L'une et l'autre n'ont pas oublié, la gloire venue, la chanson des rues de leur jeunesse, et ils ont aussi en commun une formidable joie de vivre et de rire. Jamais démentie quels que soient les coups dûrs de la vie. Simone Signoret sait que Piaf est très malade, et elle est une des très rares personnes à qui Henri Crolla a confié qu'il est condamné, il n'a plus que quelques mois à vivre. Et même si les choses ne sont pas dites, chacun pressent plus ou moins que c'est un moment à ne pas différer.
Simone a été assez convaincante pour que Piaf accepte d'aller en studio en ce mois de mai, car dans les semaines qui suivent, Crolla doit préparer et tourner « Le bonheur est pour demain » film dans lequel il a un des premiers rôles, dont le tournage était prévu en juin, il se fera finalement en fin d'été, septembre-octobre.
Edith découvre la chanson, (texte dédié à Henri Crolla, dans le recueil « Histoires » 1963) Après plusieurs essais pas très concluants avec l'ensemble qui l'accompagnait, c'est pratiquement en une seule prise qu'Edith enregistre la version définitive, en duo voix guitare avec Crolla. Et avec la Selmer Maccaferri 453, une guitare mythique.
Ensuite, cette chanson est un peu occultée par l'interprétation de Piaf, trop chargée d'émotion, et puis avec les années Yé-yé , 1962-70, c'est un genre qui n'attire pas les amateurs de Dadou-ronron ou Itsi-bitsi petit bikini. Catherine Sauvage l'enregistre, puis Marina Pagano, une chanteuse napolitaine, puis en 1998-99, Françoise Kucheida reprend la version Piaf, tant dans la forme que dans les arrangements guitare. Grâce à elle, Crolla revient dans l'actualité, depuis 1960, il avait été un peu oublié sur le plan musical.

§ **DONNÉES FOURNIES**
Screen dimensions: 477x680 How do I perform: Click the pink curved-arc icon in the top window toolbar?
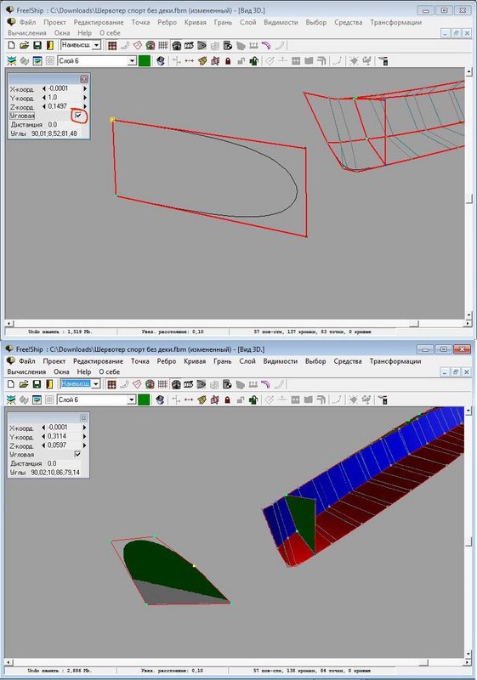pyautogui.click(x=266, y=45)
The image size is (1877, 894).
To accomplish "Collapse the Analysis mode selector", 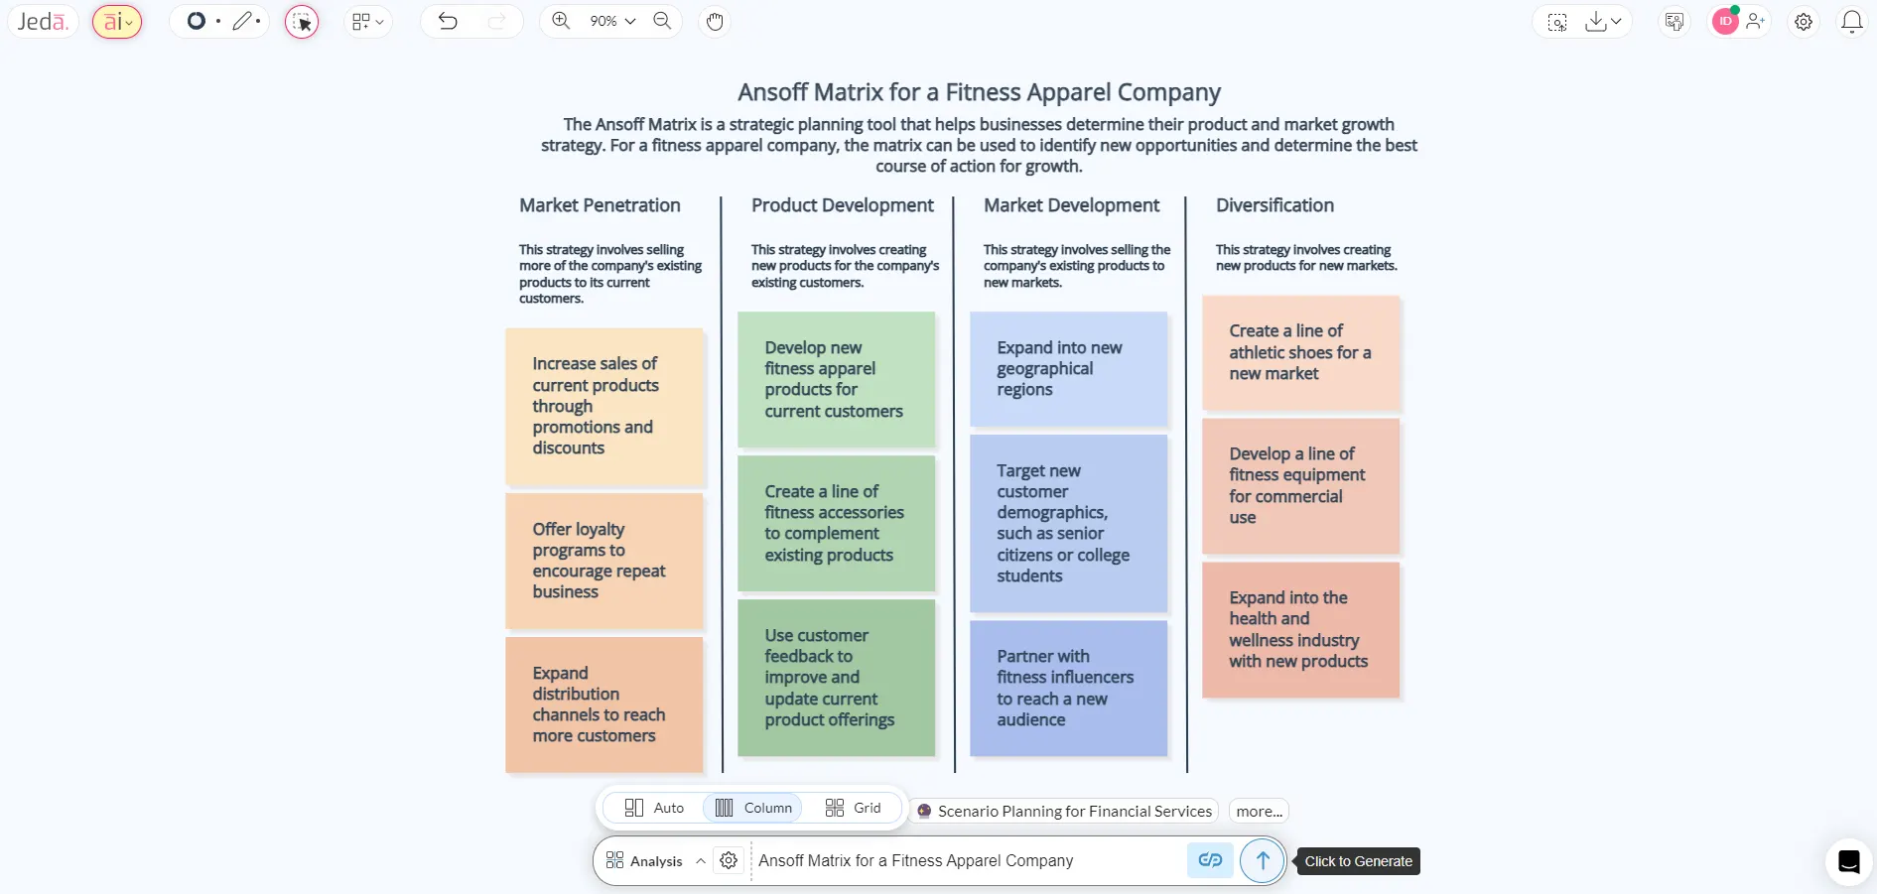I will coord(701,860).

§ **TRAVAIL DEMANDÉ**
[1] D'après le texte fourni, sur quelle guitare Crolla accompagne-t-il Edith lors de l'enregistrement de la version définitive ?
[2] Recopiez fidèlement le passage du texte fourni qui commence par les mots « Edith découvre la » et s'achève sur « une guitare mythique. ».

§ **CORRIGÉ**
[1] Sur la Selmer Maccaferri 453.

[2]
Edith découvre la chanson, (texte dédié à Henri Crolla, dans le recueil « Histoires » 1963) Après plusieurs essais pas très concluants avec l'ensemble qui l'accompagnait, c'est pratiquement en une seule prise qu'Edith enregistre la version définitive, en duo voix guitare avec Crolla. Et avec la Selmer Maccaferri 453, une guitare mythique.